= EXCERPT PROVIDED =
---
Part 4: Intro to GDB: break, conditional break, run, continue

  1. In this section, you will learn the gdb commands break, conditional break, run, and continue. This section will resolve bug(s) along the way. Make sure to fix the bug(s) in the code before moving on.

    Click here to watch the companion video

    1. Recompile and run your code. You should see that the assertion number is failing

    2. Start cgdb

      cgdb pwd_checker
      
    3. Let's set a breakpoint in our code to jump straight to the the function check_number using the following command

      break pwd_checker.c:check_number
      

      or

      b pwd_checker.c:check_number
      
    4. Use the following command to beginning running the program

      run
      

      or

      r
      

      Your code should run until it gets to the breakpoint that we just set.

    5. Step into check_range.

    6. Recall that the numbers do not appear until later in the password. Instead of stepping through all of the non-numerical characters at the beginning of password, we can jump straight to the point in the code where the numbers are being compared using a conditional breakpoint. A conditional breakpoint will only stop the program based on a given condition. The first number in the password 1, so we can set the breakpoint when letter is '1'. To set this breakpoint, enter the following line

      b 31 if letter=='1'
      

      We are using the single quote because 1 is a char. We did not need to specify the file name as we did last time, because we are already in pwd_checker.c.
---
= EXCERPTED DATA =
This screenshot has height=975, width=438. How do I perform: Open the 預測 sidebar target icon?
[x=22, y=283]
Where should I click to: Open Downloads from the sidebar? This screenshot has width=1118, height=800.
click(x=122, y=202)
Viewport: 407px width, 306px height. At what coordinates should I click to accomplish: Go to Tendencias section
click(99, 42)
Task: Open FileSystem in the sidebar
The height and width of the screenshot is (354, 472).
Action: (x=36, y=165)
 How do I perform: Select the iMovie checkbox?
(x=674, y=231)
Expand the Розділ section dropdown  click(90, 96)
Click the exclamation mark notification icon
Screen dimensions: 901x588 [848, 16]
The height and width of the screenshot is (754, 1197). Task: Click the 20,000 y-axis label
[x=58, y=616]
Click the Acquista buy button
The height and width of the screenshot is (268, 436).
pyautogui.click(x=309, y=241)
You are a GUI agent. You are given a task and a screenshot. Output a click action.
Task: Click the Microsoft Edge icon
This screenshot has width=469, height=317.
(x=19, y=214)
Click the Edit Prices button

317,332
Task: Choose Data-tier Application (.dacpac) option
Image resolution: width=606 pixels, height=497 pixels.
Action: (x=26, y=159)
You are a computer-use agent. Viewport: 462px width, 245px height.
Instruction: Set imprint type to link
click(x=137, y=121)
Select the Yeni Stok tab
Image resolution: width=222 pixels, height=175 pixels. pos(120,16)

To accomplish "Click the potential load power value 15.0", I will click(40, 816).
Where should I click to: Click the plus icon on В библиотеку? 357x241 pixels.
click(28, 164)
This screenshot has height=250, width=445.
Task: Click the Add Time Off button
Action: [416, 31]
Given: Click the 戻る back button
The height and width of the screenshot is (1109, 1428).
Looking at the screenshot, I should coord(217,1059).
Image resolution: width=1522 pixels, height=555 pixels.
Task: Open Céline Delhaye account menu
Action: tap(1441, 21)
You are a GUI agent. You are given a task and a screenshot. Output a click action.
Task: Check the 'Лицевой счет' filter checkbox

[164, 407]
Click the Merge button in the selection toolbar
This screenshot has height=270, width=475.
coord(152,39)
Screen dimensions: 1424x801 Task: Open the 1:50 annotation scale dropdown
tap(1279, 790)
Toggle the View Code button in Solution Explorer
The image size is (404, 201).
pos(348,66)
---
= WRITTEN EXERCISE A =
In the rows, from the first line through the line containing "click(x=122, y=202)", swap "sidebar" for "side panel" and leave everything else as it is.
= WRITTEN EXERCISE B =
Write the next part of the GDB tutorial, picking up after its final sentence.

= EXERCISE ANSWER A =
This screenshot has height=975, width=438. How do I perform: Open the 預測 side panel target icon?
[x=22, y=283]
Where should I click to: Open Downloads from the side panel? This screenshot has width=1118, height=800.
click(x=122, y=202)

= EXERCISE ANSWER B =
    7. To continue executing your code after it stops at a breakpoint, use the following command

      continue
      

      or

      c
      
    8. The code has stopped at the conditional breakpoint. To verify this, print letter

      p letter
      

      It printed 49 '1' which is a decimal number followed by it's corresponding ASCII representation. If you look at an ASCII table, you can see that 49 is the decimal representation of the character 1.

    9. Let's take a look at the return value of check_range. Print is_in_range.

    10. The result is false. That's strange. '1' should be in the range.

    11. Let's look at the upper and lower bounds of the range. Print lower and upper.

    12. Ahah! The ASCII representation of lower is \000(the null terminator) and the ASCII representation of upper is \t. It looks like we passed in the numbers 0 and 9 instead of the characters '0' and '9'! Let's fix that

      if (check_range(*password, '0', '9')) {
      
    13. Quit cgdb and compile and run your code.

  2. Debug check_upper on your own using the commands you just learned.

  3. Once you have fixed the bug in check_upper be sure to remove the assert statements that you added in exercise 2, part 2 since these asserts were created to test only the first test case.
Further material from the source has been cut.